[Records supplied]
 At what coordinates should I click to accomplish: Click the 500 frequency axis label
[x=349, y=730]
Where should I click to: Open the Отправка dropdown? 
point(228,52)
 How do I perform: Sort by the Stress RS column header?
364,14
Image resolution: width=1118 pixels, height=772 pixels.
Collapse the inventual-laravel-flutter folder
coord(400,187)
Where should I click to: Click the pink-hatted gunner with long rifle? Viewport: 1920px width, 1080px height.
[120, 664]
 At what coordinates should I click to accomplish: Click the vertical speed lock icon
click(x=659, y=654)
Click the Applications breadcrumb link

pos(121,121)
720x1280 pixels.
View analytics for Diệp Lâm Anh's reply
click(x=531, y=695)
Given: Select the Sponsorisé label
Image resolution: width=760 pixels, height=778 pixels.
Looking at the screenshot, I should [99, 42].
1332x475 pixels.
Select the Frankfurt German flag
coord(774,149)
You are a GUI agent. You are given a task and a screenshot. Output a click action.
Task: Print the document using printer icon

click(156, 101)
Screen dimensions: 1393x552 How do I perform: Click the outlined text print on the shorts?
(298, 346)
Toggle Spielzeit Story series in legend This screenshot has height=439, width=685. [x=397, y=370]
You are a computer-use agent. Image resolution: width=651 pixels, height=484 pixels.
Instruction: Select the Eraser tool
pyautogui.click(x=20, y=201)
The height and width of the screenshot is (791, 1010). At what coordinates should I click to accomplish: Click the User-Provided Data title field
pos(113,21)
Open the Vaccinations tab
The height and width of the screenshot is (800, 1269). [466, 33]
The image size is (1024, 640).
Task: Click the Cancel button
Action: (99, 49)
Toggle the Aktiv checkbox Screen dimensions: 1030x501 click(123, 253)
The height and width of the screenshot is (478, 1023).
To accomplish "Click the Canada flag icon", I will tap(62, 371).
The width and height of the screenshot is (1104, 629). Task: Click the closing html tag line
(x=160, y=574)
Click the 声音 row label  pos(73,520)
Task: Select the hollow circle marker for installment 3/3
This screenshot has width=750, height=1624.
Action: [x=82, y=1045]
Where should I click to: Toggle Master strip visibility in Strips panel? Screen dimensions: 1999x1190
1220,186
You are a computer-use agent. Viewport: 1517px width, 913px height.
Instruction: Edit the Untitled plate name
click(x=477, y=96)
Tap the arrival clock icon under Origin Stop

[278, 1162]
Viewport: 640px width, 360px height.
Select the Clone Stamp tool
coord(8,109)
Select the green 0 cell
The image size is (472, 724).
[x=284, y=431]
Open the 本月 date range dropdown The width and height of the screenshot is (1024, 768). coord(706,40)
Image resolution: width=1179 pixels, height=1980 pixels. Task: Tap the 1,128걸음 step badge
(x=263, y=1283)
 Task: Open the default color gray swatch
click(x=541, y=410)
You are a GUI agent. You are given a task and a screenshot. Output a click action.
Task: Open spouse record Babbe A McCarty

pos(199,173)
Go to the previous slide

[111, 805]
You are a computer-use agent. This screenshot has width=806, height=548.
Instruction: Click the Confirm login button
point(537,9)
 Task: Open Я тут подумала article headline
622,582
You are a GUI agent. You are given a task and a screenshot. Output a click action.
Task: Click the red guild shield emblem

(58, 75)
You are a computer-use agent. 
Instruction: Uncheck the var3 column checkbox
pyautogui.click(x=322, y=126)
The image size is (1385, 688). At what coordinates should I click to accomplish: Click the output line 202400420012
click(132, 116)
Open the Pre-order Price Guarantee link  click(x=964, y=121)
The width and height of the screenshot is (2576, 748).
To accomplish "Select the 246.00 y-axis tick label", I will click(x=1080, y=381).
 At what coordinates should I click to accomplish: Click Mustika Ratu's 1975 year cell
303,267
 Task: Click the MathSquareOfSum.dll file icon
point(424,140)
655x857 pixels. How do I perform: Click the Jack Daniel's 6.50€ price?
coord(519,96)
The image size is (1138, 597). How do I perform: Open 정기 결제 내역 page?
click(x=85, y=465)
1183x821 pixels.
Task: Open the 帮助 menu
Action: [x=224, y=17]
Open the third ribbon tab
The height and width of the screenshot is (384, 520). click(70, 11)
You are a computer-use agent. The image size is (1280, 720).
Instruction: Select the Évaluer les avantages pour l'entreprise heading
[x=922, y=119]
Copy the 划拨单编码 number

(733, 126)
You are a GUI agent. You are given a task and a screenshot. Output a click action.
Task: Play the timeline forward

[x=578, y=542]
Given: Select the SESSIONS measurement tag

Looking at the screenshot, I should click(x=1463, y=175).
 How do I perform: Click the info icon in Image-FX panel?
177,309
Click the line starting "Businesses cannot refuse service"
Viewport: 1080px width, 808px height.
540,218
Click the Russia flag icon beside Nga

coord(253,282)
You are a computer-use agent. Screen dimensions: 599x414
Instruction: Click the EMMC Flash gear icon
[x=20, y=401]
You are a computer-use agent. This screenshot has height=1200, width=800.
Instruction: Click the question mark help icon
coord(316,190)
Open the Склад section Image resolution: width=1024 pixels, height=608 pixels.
[/Records supplied]
Top to bottom, set down the whole listing exactly.

 At what coordinates should I click to accomplish: Click the 500 frequency axis label
[x=349, y=730]
Where should I click to: Open the Отправка dropdown? 
point(228,52)
 How do I perform: Sort by the Stress RS column header?
364,14
Image resolution: width=1118 pixels, height=772 pixels.
Collapse the inventual-laravel-flutter folder
coord(400,187)
Where should I click to: Click the pink-hatted gunner with long rifle? Viewport: 1920px width, 1080px height.
[120, 664]
 At what coordinates should I click to accomplish: Click the vertical speed lock icon
click(x=659, y=654)
Click the Applications breadcrumb link

pos(121,121)
720x1280 pixels.
View analytics for Diệp Lâm Anh's reply
click(x=531, y=695)
Given: Select the Sponsorisé label
Image resolution: width=760 pixels, height=778 pixels.
Looking at the screenshot, I should [99, 42].
1332x475 pixels.
Select the Frankfurt German flag
coord(774,149)
You are a GUI agent. You are given a task and a screenshot. Output a click action.
Task: Print the document using printer icon

click(156, 101)
Screen dimensions: 1393x552 How do I perform: Click the outlined text print on the shorts?
(298, 346)
Toggle Spielzeit Story series in legend This screenshot has height=439, width=685. [x=397, y=370]
You are a computer-use agent. Image resolution: width=651 pixels, height=484 pixels.
Instruction: Select the Eraser tool
pyautogui.click(x=20, y=201)
The height and width of the screenshot is (791, 1010). At what coordinates should I click to accomplish: Click the User-Provided Data title field
pos(113,21)
Open the Vaccinations tab
The height and width of the screenshot is (800, 1269). [466, 33]
The image size is (1024, 640).
Task: Click the Cancel button
Action: (99, 49)
Toggle the Aktiv checkbox Screen dimensions: 1030x501 click(123, 253)
The height and width of the screenshot is (478, 1023).
To accomplish "Click the Canada flag icon", I will tap(62, 371).
The width and height of the screenshot is (1104, 629). Task: Click the closing html tag line
(x=160, y=574)
Click the 声音 row label  pos(73,520)
Task: Select the hollow circle marker for installment 3/3
This screenshot has width=750, height=1624.
Action: [x=82, y=1045]
Where should I click to: Toggle Master strip visibility in Strips panel? Screen dimensions: 1999x1190
1220,186
You are a computer-use agent. Viewport: 1517px width, 913px height.
Instruction: Edit the Untitled plate name
click(x=477, y=96)
Tap the arrival clock icon under Origin Stop

[278, 1162]
Viewport: 640px width, 360px height.
Select the Clone Stamp tool
coord(8,109)
Select the green 0 cell
The image size is (472, 724).
[x=284, y=431]
Open the 本月 date range dropdown The width and height of the screenshot is (1024, 768). coord(706,40)
Image resolution: width=1179 pixels, height=1980 pixels. Task: Tap the 1,128걸음 step badge
(x=263, y=1283)
 Task: Open the default color gray swatch
click(x=541, y=410)
You are a GUI agent. You are given a task and a screenshot. Output a click action.
Task: Open spouse record Babbe A McCarty

pos(199,173)
Go to the previous slide

[111, 805]
You are a computer-use agent. This screenshot has width=806, height=548.
Instruction: Click the Confirm login button
point(537,9)
 Task: Open Я тут подумала article headline
622,582
You are a GUI agent. You are given a task and a screenshot. Output a click action.
Task: Click the red guild shield emblem

(58, 75)
You are a computer-use agent. 
Instruction: Uncheck the var3 column checkbox
pyautogui.click(x=322, y=126)
The image size is (1385, 688). At what coordinates should I click to accomplish: Click the output line 202400420012
click(132, 116)
Open the Pre-order Price Guarantee link  click(x=964, y=121)
The width and height of the screenshot is (2576, 748).
To accomplish "Select the 246.00 y-axis tick label", I will click(x=1080, y=381).
 At what coordinates should I click to accomplish: Click Mustika Ratu's 1975 year cell
303,267
 Task: Click the MathSquareOfSum.dll file icon
point(424,140)
655x857 pixels. How do I perform: Click the Jack Daniel's 6.50€ price?
coord(519,96)
The image size is (1138, 597). How do I perform: Open 정기 결제 내역 page?
click(x=85, y=465)
1183x821 pixels.
Task: Open the 帮助 menu
Action: [x=224, y=17]
Open the third ribbon tab
The height and width of the screenshot is (384, 520). click(70, 11)
You are a computer-use agent. The image size is (1280, 720).
Instruction: Select the Évaluer les avantages pour l'entreprise heading
[x=922, y=119]
Copy the 划拨单编码 number

(733, 126)
You are a GUI agent. You are given a task and a screenshot. Output a click action.
Task: Play the timeline forward

[x=578, y=542]
Given: Select the SESSIONS measurement tag

Looking at the screenshot, I should click(x=1463, y=175).
 How do I perform: Click the info icon in Image-FX panel?
177,309
Click the line starting "Businesses cannot refuse service"
Viewport: 1080px width, 808px height.
540,218
Click the Russia flag icon beside Nga

coord(253,282)
You are a computer-use agent. Screen dimensions: 599x414
Instruction: Click the EMMC Flash gear icon
[x=20, y=401]
You are a computer-use agent. This screenshot has height=1200, width=800.
Instruction: Click the question mark help icon
coord(316,190)
Open the Склад section Image resolution: width=1024 pixels, height=608 pixels.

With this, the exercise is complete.